Pensions & Investments: Private Equity’s Health-Care Role Draws Spotlight; Congress Hears about Studies on Detrimental Effects for Patients
Citing testimony given at a March 25 House Ways and Means Subcommittee on Oversight on private equity’s expanded role in the U.S. health-care system, Pensions & Investments reports that academic studies are starting to show that certain investments in the private equity health-care universe, including investments in hospitals, nursing homes and behavioral health companies, have been detrimental to patient well-being.
Pensions & Investments: Private equity’s health-care role draws spotlight; Congress hears about studies on detrimental effects for patients
One study revealed that private equity-backed hospitals have lower patient experience scores, and fewer full-time employees per patient than non-private equity hospitals, and that hospitals backed by private equity are more likely to be rural and/or located in lower-income neighborhoods.
Other potential issues brought up in the hearing include billing fraud allegations and dividend recapitalizations in which portfolio companies take on more debt to pay dividends to their private equity owners.

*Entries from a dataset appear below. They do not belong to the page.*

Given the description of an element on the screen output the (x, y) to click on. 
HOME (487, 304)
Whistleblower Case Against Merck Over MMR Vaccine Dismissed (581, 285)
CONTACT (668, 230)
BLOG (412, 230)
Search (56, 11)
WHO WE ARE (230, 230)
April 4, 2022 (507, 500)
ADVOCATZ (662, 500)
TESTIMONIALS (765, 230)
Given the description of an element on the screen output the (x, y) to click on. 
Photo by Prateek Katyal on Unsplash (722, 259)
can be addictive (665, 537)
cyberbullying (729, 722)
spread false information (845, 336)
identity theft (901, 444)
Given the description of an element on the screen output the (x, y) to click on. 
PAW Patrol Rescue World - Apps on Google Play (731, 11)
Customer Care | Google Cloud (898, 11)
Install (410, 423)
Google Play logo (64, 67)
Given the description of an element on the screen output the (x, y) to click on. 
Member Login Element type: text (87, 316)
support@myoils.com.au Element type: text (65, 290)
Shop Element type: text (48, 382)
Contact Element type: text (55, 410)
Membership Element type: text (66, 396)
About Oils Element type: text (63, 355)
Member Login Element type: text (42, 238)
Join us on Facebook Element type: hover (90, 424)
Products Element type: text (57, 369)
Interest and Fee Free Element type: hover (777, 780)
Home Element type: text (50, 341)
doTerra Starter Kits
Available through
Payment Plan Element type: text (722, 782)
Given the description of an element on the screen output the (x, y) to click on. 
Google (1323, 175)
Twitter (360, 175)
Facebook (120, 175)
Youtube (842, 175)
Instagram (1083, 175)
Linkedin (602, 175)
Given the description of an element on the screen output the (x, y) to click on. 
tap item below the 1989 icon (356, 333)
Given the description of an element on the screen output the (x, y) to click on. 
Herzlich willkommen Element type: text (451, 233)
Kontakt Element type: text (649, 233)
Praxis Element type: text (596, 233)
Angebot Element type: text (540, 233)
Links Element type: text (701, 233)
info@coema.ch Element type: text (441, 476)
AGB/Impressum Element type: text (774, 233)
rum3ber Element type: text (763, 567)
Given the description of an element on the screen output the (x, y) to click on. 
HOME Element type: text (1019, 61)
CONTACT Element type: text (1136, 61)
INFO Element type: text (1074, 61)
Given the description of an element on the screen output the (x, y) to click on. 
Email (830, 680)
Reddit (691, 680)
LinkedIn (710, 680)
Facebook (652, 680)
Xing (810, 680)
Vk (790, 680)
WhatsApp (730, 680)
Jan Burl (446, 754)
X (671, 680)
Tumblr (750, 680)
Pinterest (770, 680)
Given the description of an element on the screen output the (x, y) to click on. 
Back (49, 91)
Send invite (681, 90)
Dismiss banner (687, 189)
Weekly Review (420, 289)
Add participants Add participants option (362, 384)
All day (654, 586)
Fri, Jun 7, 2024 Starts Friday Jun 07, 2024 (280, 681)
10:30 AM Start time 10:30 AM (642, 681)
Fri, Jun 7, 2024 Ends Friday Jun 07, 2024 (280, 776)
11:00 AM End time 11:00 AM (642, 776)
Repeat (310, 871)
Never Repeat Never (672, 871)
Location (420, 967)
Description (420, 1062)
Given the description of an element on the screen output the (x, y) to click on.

Such debt-funded dividends “put those companies at risk for restructuring, bankruptcy or cost-cutting to make up the interest payments and pay off debt,” Eileen O’Grady, health care coordinator of non-profit Private Equity Stakeholder Project, told the subcommittee.
Some private equity-backed companies that used dividend recapitalizations also received relief under The Coronavirus Aid, Relief, and Economic Security Act support, O’Grady said in her testimony to the Committee.
Examples of companies that have paid their owners debt-funded dividends include Prospect Medical Holdings Inc., a chain of hospitals primarily serving low-income patients. Prospect is a portfolio company of private equity firm Leonard Green & Partners’ fund, Green Equity Investors V LP. During its ownership of the chain, Leonard Green and other owners have taken dividend recapitalizations, including a $460 million dividend in 2018, O’Grady testified, with several Prospect hospitals having some of the lowest quality ratings from the Centers for Medicare & Medicaid Services.
Another example reported on by P&I is The Blackstone Group’s portfolio company Apria Healthcare Group. In December, Apria paid $40.5 million to settle a Medicare fraud lawsuit brought against it by the U.S. attorney for the Southern District of New York and various states. The suit, filed in 2017, alleged that the medical equipment provider had submitted false claims to federal health programs including Medicare and Medicaid seeking reimbursement for the rental of non-invasive ventilators to patients who were not using them. Apria completed a debt-funded dividend the same month, paying out $200 million to Blackstone and other owners.
New York University Stern School of Business Assistant Professor of Finance Sabrina T. Howell testified, “Research on private equity has found that in sectors where product quality is transparent, markets are competitive, and there is no government subsidy, private equity has positive effects on productivity and product quality. However, health care has none of these features.”